BRONTEKST:
/---
In de vergadering meldt de bestuurder dat een collega corporatie uit een andere gemeente 210 woningen – die wel in de gemeente van De Corpo liggen – wil verkopen aan De Corpo. De vraagprijs is de marktwaarde in verhuurde staat.

Een van de commissarissen – recent benoemd – is een gepensioneerde oude rot in de sector met veel gezag in de raad als het om volkshuisvestelijke vraagstukken gaat. Hij neemt direct stelling en stelt dat de prijs veel te hoog is. Volgens hem moet de beleidswaarde, of in zijn ogen nog liever de “ouderwetse” bedrijfswaarde het uitgangspunt zijn. Zo niet dan kan het wat hem betreft een kort gesprek met die collega zijn.

Anne vindt dat haar nieuwe collega veel te kort door de bocht en te stellig opereert, voorkomt verdere discussie en verzoekt de bestuurder zijn voorstel over een mogelijke transactie in te brengen in de volgende RvC vergadering en vraagt daarbij zowel de volkshuisvestelijke als de bedrijfseconomische afwegingen goed op een rij te zetten. Ook geeft zij aan dat de RvC graag wil weten waarom de collega-corporatie de woningen wil verkopen.

Bij De Corpo wordt elke RvC-vergadering afgesloten met het agendapunt “Hoe hebben wij vergaderd”, bedoeld als korte evaluatie. Anne de Ligt aarzelt een moment om de interventie van haar collega te bespreken in het bijzijn van de bestuurder, maar vindt dat dit toch moet kunnen in een boardroom waar evenwichtige verhoudingen tussen bestuur en raad een gekoesterd basisprincipe is. N.a.v. dit voorval benadrukt zij bij de collega’s dat een raad in dit stadium van een bestuursvoorstel er goed aan doet terughoudend te zijn met het geven van een mening en zich moet toeleggen op verkennende vragen. Verder vraagt zij de raad een eventueel voorstel van de bestuurder onbevangen te beoordelen. Non-verbaal laat de nieuwe collega merken dat dit hem maar matig bevalt.
\---
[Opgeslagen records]
/---
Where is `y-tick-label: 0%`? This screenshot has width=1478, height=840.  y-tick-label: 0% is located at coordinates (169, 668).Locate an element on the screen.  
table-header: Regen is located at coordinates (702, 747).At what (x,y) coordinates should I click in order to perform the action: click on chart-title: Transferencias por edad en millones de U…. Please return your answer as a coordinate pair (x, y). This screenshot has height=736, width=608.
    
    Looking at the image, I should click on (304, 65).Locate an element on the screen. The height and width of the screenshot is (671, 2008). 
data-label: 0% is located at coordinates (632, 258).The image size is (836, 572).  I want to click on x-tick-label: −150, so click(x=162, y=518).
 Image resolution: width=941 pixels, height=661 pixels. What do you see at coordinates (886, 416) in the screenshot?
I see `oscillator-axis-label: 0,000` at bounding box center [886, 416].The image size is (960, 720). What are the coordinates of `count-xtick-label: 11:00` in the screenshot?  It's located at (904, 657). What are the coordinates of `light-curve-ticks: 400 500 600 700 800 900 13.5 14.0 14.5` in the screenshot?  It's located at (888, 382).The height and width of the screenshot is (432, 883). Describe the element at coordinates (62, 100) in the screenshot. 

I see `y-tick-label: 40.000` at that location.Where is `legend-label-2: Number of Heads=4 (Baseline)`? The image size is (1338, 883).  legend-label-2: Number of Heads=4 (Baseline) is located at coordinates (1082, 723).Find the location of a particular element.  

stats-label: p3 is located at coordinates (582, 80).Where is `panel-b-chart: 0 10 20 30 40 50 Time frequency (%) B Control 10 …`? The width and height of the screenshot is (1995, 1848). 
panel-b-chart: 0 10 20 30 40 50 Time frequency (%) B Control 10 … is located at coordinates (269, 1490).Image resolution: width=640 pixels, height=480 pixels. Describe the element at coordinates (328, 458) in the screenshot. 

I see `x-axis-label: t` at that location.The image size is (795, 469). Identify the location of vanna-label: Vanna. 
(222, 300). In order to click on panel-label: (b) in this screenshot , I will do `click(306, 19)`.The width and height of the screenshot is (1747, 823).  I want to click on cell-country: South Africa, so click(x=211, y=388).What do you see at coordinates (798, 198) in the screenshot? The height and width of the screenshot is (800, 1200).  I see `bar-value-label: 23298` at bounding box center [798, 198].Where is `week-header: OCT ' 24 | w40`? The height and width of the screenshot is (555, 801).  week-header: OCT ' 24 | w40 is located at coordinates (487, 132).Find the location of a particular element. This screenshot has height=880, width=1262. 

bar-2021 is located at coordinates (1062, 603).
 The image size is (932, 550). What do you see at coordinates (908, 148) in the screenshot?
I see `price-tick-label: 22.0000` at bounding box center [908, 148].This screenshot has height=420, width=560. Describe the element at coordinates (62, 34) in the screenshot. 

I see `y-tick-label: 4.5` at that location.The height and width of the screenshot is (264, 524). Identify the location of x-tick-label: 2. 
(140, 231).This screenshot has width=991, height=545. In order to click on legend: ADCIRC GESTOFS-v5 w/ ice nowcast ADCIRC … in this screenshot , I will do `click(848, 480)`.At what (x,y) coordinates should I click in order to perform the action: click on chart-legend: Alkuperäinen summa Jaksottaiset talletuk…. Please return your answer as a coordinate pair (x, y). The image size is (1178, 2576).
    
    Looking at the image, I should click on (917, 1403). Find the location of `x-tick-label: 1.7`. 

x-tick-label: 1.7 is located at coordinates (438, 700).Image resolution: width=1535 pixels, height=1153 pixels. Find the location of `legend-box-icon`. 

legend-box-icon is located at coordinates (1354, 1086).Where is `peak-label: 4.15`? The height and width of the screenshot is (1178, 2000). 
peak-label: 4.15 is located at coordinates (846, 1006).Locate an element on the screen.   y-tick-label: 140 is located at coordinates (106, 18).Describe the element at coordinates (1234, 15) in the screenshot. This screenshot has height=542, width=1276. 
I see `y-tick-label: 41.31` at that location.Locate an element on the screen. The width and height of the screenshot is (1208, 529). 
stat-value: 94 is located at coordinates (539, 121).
\---
OPDRACHT A:
Neem uit de tekst over De Corpo alles over van "Anne vindt dat" tot en met "woningen wil verkopen.", en vervang daarin "bestuurder" door "directeur".
OPDRACHT B:
Waarom bespreekt Anne de Ligt de interventie van haar collega volgens de tekst over De Corpo toch in het bijzijn van de bestuurder? Antwoord in één tot drie zinnen.
OPDRACHT C:
Zet de tekst over de raad van commissarissen van De Corpo voort na de laatste zin.

GESCHREVEN ANTWOORD A:
Anne vindt dat haar nieuwe collega veel te kort door de bocht en te stellig opereert, voorkomt verdere discussie en verzoekt de directeur zijn voorstel over een mogelijke transactie in te brengen in de volgende RvC vergadering en vraagt daarbij zowel de volkshuisvestelijke als de bedrijfseconomische afwegingen goed op een rij te zetten. Ook geeft zij aan dat de RvC graag wil weten waarom de collega-corporatie de woningen wil verkopen.

GESCHREVEN ANTWOORD B:
Ze vindt dat dit moet kunnen in een boardroom waar evenwichtige verhoudingen tussen bestuur en raad een gekoesterd basisprincipe zijn.

GESCHREVEN ANTWOORD C:
Hoe ging het verder

Op de volgende vergadering staat inderdaad – ter goedkeuring door de RvC – de aankoop van 210 woningen geagendeerd. De Ligt wilde een ongenuanceerde discussie voor zijn en heeft inmiddels met betreffende nieuwe collega de kwestie besproken en hem ervan kunnen overtuigen dat een commissaris niet onmiddellijk met een oordeel klaar moet staan, ook al lijkt dat met zijn expertise soms een voor de hand liggend oordeel. Maar juist dan is terughoudendheid geboden. Gelukkig erkent hij meer van uit zijn oude rol als bestuurder acteerde dan als commissaris en hij verzekert de voorzitter dat hij de voorstellen zonder vooroordeel zal beoordelen.

Terug naar de inhoud. Er ligt een goede onderbouwing waar de RvC tevreden mee kan zijn. Het bestuur gaat in op de volkshuisvestelijke afwegingen waarbij ook – terecht volgens de raad – wordt gewezen op de zwakke financiële positie van de collega-corporatie. Kopen tegen de beleidswaarde zou de corporatie financieel niet helpen en de woningen liggen in een andere gemeente. Allemaal een erfenis uit het verleden en nu omslachtig bij het beheren van die woningen en het maken van prestatieafspraken met de gemeente en de huurdersorganisatie. Door De Corpo kan het beheer gemakkelijk worden overgenomen aangezien de woningen grenzen aan bestaand bezit. Ook bent u blij met de paragraaf waarin naast het overleg met de huurdersorganisaties een goede voorlichtingscampagne aan de bewoners van de betreffende woningen staat aangekondigd. Samen met de collega-corporatie.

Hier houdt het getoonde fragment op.